Patient characteristics, hospital utilization, and source of payment for hospital stays are presented for hospital stays involving complicated and uncomplicated vaginal and cesarean section deliveries. Differences between women who were primiparous (giving birth for the first time) and multiparous (giving birth for the second or more times) were not analyzed because the data do not provide this level of detail. During an individual stay, multiple complicating conditions may be identified through the principal diagnosis or through secondary diagnoses that may influence the course of care. Because of limitations in the data, this Statistical Brief does not explicitly distinguish between preexisting conditions and complications of care. Furthermore, we acknowledge that there are known limitations in the accuracy of capturing perinatal conditions and complications through hospital coding.8,9

All differences between estimates noted in the text and tables are statistically significant at the 0.05 level or better. Clinical significance was also considered for reporting and presentation.

Findings

Characteristics of childbirth hospital stays, 2011
Table 1 reports select characteristics of vaginal and cesarean section deliveries for Medicaid versus private insurance in 2011.

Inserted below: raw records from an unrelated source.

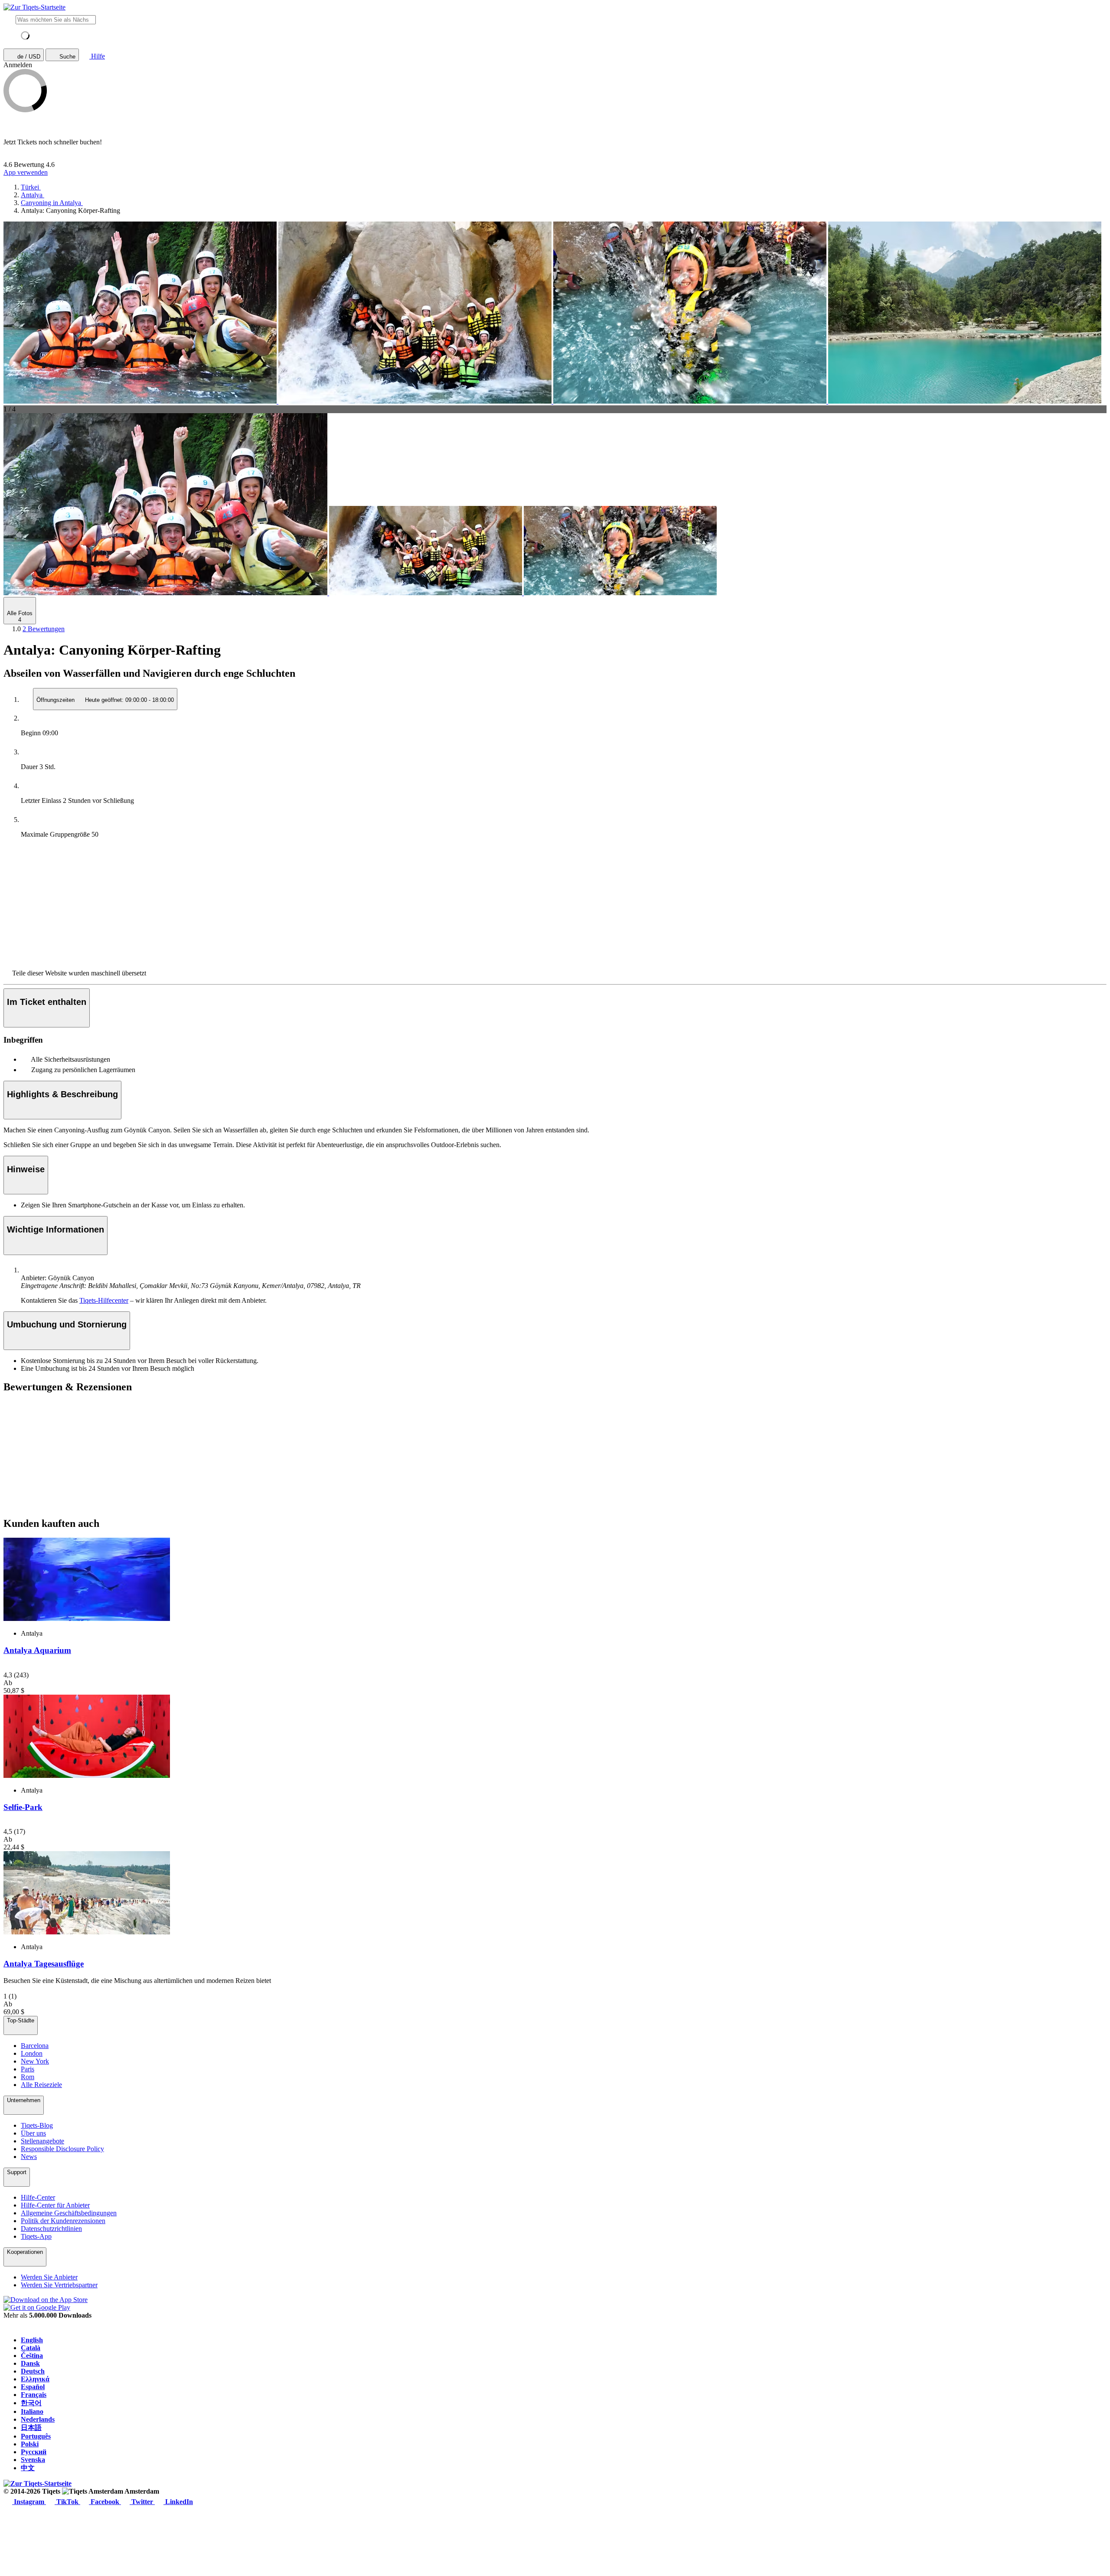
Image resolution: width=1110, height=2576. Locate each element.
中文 (28, 2468)
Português (36, 2436)
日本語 (31, 2427)
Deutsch (33, 2371)
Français (33, 2394)
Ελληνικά (35, 2379)
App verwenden (25, 172)
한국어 (31, 2402)
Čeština (32, 2355)
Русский (33, 2451)
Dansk (30, 2363)
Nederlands (38, 2419)
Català (30, 2347)
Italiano (32, 2411)
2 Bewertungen (44, 629)
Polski (30, 2444)
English (32, 2340)
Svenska (33, 2459)
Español (33, 2386)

Table 1. Selected characteristics of childbirth hospital stays by payer and delivery method, 2011*
Characteristic Medicaid Private Insurance
Vaginal Cesarean section Vaginal Cesarean section
Total number of discharges 1,129,100 520,400 1,256,800 677,500
Childbirth stays, % 29.6 13.6 33.0 17.8
Delivery type by payer, % 68.5 31.5 65.0 35.0
Mean length of stay, days 2.2 3.4 2.2 3.6
Mean hospital costs, $ 3,400 5,900 3,400 5,900
Aggregate costs, billion $ 3.8 3.1 4.3 4.0
Mean patient age, years 25 27 29 31
Multiple gestation, n 4,900 15,000 8,100 28,800
Multiple gestation stays, % 8.1 25.0 13.6 48.0
Multiple gestation delivery type by payer, % 24.6 75.4 22.0 78.0
* Approximately 6 percent of childbirth stays were among women who were uninsured or covered by Medicare. Percentages do not total 100 because these data were not included.
Source: Agency for Healthcare Research and Quality (AHRQ), Center for Delivery, Organization, and Markets, Healthcare Cost and Utilization Project (HCUP), Nationwide Inpatient Sample (NIS), 2011


  • Cesarean section deliveries were more common among women with private insurance than among those covered by Medicaid.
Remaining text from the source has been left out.